On this observation journal page, I was playing with more ways to look at a story (written or drawn) with fresh eyes.

It was a process I wanted to use on my own sketches and drafts, but as usual, I tried it out on a fairy tale first.

Double page spread of observation journal. Tiny handwritten observations on day and a drawing of a strand of leaves getting caught in a cafe fan. Notes swapping characterisations

I used “Little Red Riding Hood”, because I’d just spent a couple pages on it in another context (The Story Behind the Story).

First, I kept the characters in their established roles (Little Red Riding Hood playing herself, the Mother playing the Mother, the Wolf… well, you know). For each, I listed their obvious/easy/common traits. This is easy and fun — leaning into stereotypes and cliches in order to use their strength against them is usually a good time (see e.g. The Caudwell Manoeuvre).

Then I mixed them up.

CharacterUsual personality
LRRinnocent and plucky
Mothersolicitous but hands-off
Wolfwily & ferocious
Grandmotherfrail & vulnerable
Woodcuttertaciturn & pragmatic
Washerwomencheerful and in solidarity
(I like the version with the helpful laundry ladies at the river)

I then moved each characteristic up by one. Now it’s a story about a cool and capable Little Red Riding Hood, sent by her ferocious mother to visit her taciturn, pragmatic grandmother. On the way, she meets a frail, vulnerable wolf…

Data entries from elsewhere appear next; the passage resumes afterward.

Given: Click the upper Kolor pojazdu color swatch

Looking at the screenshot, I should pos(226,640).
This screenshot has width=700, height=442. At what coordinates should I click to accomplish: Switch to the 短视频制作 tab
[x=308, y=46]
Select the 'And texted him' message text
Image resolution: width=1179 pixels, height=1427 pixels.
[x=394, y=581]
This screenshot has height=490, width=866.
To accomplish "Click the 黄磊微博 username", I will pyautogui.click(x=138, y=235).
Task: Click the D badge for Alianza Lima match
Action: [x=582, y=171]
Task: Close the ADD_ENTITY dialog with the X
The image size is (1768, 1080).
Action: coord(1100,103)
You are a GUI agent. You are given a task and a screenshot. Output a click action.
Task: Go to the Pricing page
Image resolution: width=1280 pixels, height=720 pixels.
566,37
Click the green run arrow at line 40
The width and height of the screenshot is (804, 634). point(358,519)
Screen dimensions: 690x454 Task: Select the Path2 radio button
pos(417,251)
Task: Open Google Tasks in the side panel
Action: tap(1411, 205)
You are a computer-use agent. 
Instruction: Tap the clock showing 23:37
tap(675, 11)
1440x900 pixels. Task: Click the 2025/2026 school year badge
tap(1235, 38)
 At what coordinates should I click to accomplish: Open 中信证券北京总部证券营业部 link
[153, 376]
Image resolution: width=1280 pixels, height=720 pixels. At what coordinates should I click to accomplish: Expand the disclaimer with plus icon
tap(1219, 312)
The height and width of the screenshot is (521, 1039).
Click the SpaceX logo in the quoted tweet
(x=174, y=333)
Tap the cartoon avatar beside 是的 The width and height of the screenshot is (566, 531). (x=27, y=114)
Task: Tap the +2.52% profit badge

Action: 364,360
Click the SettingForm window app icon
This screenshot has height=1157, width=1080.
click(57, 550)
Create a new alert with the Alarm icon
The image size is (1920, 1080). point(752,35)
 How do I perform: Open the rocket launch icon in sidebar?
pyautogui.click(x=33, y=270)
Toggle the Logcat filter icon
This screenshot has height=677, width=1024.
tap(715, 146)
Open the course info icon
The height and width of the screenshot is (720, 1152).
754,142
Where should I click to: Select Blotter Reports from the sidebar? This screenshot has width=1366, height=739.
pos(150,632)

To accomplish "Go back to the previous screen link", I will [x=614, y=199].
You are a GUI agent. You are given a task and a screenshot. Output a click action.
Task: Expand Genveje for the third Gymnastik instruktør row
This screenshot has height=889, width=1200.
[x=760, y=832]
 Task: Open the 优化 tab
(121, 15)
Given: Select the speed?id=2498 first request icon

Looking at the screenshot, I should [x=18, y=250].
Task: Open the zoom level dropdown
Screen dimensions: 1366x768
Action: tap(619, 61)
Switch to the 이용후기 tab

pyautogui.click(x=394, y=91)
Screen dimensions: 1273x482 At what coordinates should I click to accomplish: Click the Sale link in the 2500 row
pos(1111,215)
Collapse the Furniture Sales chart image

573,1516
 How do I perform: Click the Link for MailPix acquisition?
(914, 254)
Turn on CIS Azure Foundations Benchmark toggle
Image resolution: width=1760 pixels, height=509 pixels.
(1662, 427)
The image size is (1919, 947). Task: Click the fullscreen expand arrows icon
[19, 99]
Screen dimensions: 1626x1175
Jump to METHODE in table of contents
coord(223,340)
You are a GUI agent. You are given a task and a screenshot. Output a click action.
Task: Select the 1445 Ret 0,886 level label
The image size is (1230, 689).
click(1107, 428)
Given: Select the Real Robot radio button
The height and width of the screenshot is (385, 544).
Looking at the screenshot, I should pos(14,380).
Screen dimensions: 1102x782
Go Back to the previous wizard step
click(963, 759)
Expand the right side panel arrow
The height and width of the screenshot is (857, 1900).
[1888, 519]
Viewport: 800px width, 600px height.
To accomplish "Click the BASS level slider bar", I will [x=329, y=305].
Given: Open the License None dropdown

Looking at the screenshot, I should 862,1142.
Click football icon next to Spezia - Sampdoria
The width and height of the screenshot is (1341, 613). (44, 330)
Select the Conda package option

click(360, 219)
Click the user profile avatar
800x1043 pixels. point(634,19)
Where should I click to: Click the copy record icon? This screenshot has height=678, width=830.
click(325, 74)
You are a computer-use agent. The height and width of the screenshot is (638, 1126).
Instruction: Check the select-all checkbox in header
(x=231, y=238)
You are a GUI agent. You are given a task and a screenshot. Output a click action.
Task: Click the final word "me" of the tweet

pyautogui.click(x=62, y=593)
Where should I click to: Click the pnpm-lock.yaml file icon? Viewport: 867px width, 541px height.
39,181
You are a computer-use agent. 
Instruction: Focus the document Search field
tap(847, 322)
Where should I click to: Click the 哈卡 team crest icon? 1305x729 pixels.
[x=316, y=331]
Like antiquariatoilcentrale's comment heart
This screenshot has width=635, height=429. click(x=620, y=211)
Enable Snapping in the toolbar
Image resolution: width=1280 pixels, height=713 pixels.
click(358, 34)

Next, I pushed things further by keeping the story the same, but having the characters play each others’ roles. Now it’s a tale of a washerwomen sent into the forest by a wolf to visit a child, and on the way they meet a treacherous woodcutter…

You could use either approach to shake up a story for retelling. But I’ve found it useful as a thought exercise when working on projects — drawn or written! I mightn’t ultimately make these changes, but playing through these exercises can highlight where I’ve made easy instead of interesting choices with a character, or identify where my original choice was correct but needs to be done with more deliberateness or flamboyance. And it’s an interesting way to break open someone else’s story in order to analyse it, or to have fun with it.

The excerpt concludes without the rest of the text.